Se llenaron de paz y alegría - Alfa y Omega

Se llenaron de paz y alegría

Solemnidad de Pentecostés / Juan 20, 19-23

María Yela
'Pentecostés'. Mosaico en la catedral basílica de Saint Louis, en Misuri (Estados Unidos).
Pentecostés. Mosaico en la catedral basílica de Saint Louis, en Misuri (Estados Unidos). Foto: Wikimedia Commons / Pete Unseth.

Evangelio: Juan 20, 19-23

Al anochecer de aquel día, el día primero de la semana, estaban los discípulos en una casa, con las puertas cerradas por miedo a los judíos. Y en esto entró Jesús, se puso en medio y les dijo: «Paz a vosotros». Y, diciendo esto, les enseñó las manos y el costado. Y los discípulos se llenaron de alegría al ver al Señor. Jesús repitió: «Paz a vosotros. Como el Padre me ha enviado, así también os envío yo». Y, dicho esto, sopló sobre ellos y les dijo: «Recibid el Espíritu Santo; a quienes les perdonéis los pecados, les quedan perdonados; a quienes se los retengáis, les quedan retenidos».

Comentario

Encerrados y temerosos, los discípulos se llenaron de paz y alegría al ver entrar a Jesús. Han pasado muchos siglos desde entonces, pero este texto nos invita a pensar en cómo es nuestro encuentro con Él, cómo podemos vivir un Pentecostés diario. En el fondo compartimos en nuestro recorrido vital muchas inquietudes con aquellos humanos de hace 21 siglos: comemos, criamos hijos, descansamos, trabajamos. ¿Y vivimos todo ello con paz y alegría o más bien nos sentimos con frecuencia encerrados, agobiados por muy diversos problemas porque nuestros hijos no encuentran trabajo, porque nuestros proyectos no salen como pensábamos tras esforzarnos?  Cuando todo se vuelve tiniebla e incertidumbre, cuando vivimos con contradicciones y altibajos y se tambalea nuestra fe, nos puede ayudar recordar que Él sí tiene fe en nosotros. Que existen muchos lugares en los que Jesús nos sale al encuentro y llora a nuestro lado, impulsándonos a seguir y a dejarnos guiar. Existen también momentos en los que se revela, nos da paz y sentido, nos llena esa capacidad de amar y perdonar que creíamos ya casi vacía. Incluso aunque los que tenemos cerca no lo entiendan ni nos entiendan y nos tilden de absurdos e ilusos. 

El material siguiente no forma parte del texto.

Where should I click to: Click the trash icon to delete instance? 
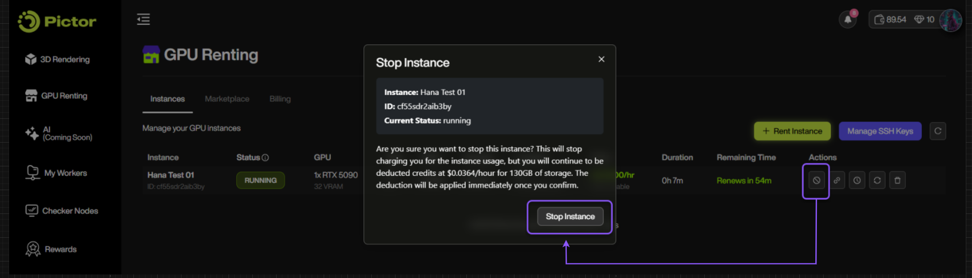(897, 180)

Intentemos reservar un tiempo para encontrarnos con nosotros mismos y para hacernos preguntas. Aunque no hallemos todas las respuestas que necesitamos, sigamos avanzando. Para ello nos ayudará también tener amigos, leer, contar con referencias como Francisco de Asís, quien aconsejaba «ora y vela»; a pesar de las distracciones inevitables. Y recordar las enseñanzas de nuestros abuelos y de todas esas personas faro que la vida nos regala. El Espíritu también habla a través de ellas. Nos sirve de mucho vivir con agradecimiento los acontecimientos diarios con espíritu de fraternidad en medio de tanta crispación, asumir los dolores, las enfermedades, los olvidos propios de la edad, la partida de amigos que van muriendo y tantas otras dificultades con un espíritu de aceptación sana y de alivio, más que de rabia y amargura. Contribuiremos así al bien común y, de paso, al propio bien, porque ser instrumento de esperanza para otros nos alienta a nosotros mismos. Ser transmisores de esa alegría profunda que nos propone Jesús nos alimenta e impulsa. Agradezcamos pues el sol y la lluvia, el sabor de los alimentos y quien está detrás de que nosotros los disfrutemos. Valoremos poder poner la lavadora y no tener que bajar al río, calentar el café en el microondas o enfriarlo en la nevera, aprovechar el teléfono móvil para poner mensajes de ánimo a los seres queridos y ser así púlpito de esperanza. Demos gracias por sabernos en comunión orando y ofreciéndonos unos por otros, unidos aunque estemos lejos. Recuperemos el gusto por la vida, por una vida sencilla, donde reconozcamos al Espíritu en cada acto. Él nos dice que estará con nosotros siempre, en todo momento. 

Tras vivir este encuentro con Él, trasmitámoslo a otros. Si Él nos trae paz, llevémosla nosotros a otros, porque el Espíritu nos envía a seguir esta misión.